In May 2004, Cleveland Ridge sued State Farm for breach of contract, declaratory relief, violation of the South Carolina Unfair Trade Practices Act (SCUTPA), S.C. Code Ann. §§ 39-5-10 to 560 (1976 & Supp. 2005), and bad faith for refusing to pay the claim. State Farm answered and ultimately filed a motion for summary judgment, asserting the Policy excluded Cleveland Ridges claim, SCUTPA exempted unfair trade practices involving the insurance business, and State Farm did not act in bad faith because it had a reasonable basis to deny Cleveland Ridges claim. In January 2005, the trial court granted State Farms motion.
In February 2005, Cleveland Ridge filed a Rule 59(e), SCRCP, motion, which the trial court denied. The trial court found Cleveland Ridge did not comply with Rule 59(e), SCRCP, because Cleveland Ridge did not file its Rule 59(e) motion within ten days of its receipt of the trial courts order. The trial court also concluded Cleveland Ridge did not comply with Rule 59(g), SCRCP, because Cleveland Ridge did not provide the trial court with a copy of its Rule 59(e) motion within ten days after Cleveland Ridge filed it. The trial court, however, denied Cleveland Ridges Rule 59(e) motion on the merits. Cleveland Ridge appeals.
STANDARD OF REVIEW
When reviewing the grant of a summary judgment motion, the appellate court applies the same standard that governs the trial court under Rule 56(c), SCRCP. Pittman v. Grand Strand Entmt, Inc., 363 S.C. 531, 536, 611 S.E.2d 922, 925 (2005). Summary judgment is proper when there is no genuine issue as to any material fact and the moving party is entitled to judgment as a matter of law. Id. On appeal, all ambiguities, conclusions, and inferences arising in and from the evidence must be viewed in a light most favorable to the non-moving party. Id. Once a defendant moving for summary judgment shows an absence of evidence to support the plaintiffs case, under Rule 59(e), SCRCP, the plaintiff must come forward with affidavits or other supporting documents setting forth specific facts that demonstrate the existence of a genuine issue for trial. Montgomery v. CSX Transp., Inc., 362 S.C. 529, 542, 608 S.E.2d 440, 447 (Ct. App. 2004) (citing Doe v. Batson, 345 S.C. 316, 320, 548 S.E.2d 854, 856 (2001)). The construction and enforcement of an unambiguous contract is a question of law for the court, and thus can be properly disposed of at summary judgment. Hansen ex rel. Hansen v. United Servs. Auto. Assn, 350 S.C. 62, 67, 565 S.E.2d 114, 116 (Ct. App. 2002) (citing Middleborough Horizontal Prop. Regime Council of Co-Owners v. Montedison S.p.A., 320 S.C. 470, 477, 465 S.E.2d 765, 770 (Ct. App. 1995)).
LAW/ANALYSIS
Cleveland Ridge raises six issues on appeal; four relate to the trial courts grant of State Farms summary judgment motion and two relate to the trial courts denial of Cleveland Ridges Rule 59(e), SCRCP, motion.

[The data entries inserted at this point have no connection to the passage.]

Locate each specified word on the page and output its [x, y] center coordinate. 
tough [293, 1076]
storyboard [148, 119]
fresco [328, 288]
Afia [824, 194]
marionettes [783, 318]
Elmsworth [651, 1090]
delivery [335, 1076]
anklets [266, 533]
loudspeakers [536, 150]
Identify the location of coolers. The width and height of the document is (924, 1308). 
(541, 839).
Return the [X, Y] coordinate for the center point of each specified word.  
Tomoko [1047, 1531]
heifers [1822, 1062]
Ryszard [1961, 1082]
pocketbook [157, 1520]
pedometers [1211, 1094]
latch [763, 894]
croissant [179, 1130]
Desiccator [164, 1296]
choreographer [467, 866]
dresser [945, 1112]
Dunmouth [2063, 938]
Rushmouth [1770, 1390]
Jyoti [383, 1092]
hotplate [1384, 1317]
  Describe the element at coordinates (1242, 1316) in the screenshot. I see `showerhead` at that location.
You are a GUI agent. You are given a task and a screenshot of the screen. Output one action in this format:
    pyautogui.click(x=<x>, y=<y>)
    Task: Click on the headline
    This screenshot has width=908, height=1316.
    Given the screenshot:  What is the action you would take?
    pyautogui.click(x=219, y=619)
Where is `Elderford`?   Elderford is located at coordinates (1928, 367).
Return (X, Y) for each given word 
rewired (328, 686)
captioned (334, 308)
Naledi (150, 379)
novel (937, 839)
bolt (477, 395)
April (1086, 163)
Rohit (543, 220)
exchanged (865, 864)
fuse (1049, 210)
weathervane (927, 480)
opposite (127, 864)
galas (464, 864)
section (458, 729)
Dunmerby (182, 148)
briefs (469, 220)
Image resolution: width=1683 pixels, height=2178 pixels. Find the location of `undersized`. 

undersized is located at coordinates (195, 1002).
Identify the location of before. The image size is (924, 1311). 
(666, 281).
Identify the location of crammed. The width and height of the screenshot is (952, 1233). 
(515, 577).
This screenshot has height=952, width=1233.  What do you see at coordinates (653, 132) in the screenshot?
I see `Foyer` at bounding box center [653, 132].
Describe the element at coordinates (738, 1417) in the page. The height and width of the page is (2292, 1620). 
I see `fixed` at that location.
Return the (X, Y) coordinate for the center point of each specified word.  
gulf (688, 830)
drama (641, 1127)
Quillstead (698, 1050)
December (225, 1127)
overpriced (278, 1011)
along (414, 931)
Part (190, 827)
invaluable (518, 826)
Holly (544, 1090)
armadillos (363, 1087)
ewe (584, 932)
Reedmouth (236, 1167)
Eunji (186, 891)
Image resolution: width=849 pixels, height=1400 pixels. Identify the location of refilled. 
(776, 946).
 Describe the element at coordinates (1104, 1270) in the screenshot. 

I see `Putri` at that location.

I. State Farms Motion for Summary Judgment
Cleveland Ridge argues the trial court erred in granting State Farms motion for summary judgment. We disagree.
A. Ambiguity of the Policy
Cleveland Ridge first asserts the Policy is ambiguous.
The foremost rule in interpreting an insurance contract is to give effect to the intent of the parties as shown by the language of the contract itself. When the contract language is clear and unambiguous, the language alone determines the contracts force, and terms must be construed to give effect to their plain, ordinary, and popular meaning.
Dorman v. Allstate Inc. Co., 332 S.C. 176, 178, 504 S.E.2d 127, 129 (Ct. App. 1998) (citing Gray v. State Farm Auto. Ins. Co., 327 S.C. 646, 650, 491 S.E.2d 272, 274 (Ct. App. 1997)). The meaning of an insurance contract should not be tortured to allow for coverage that was not intended by the parties. Torrington Co. v.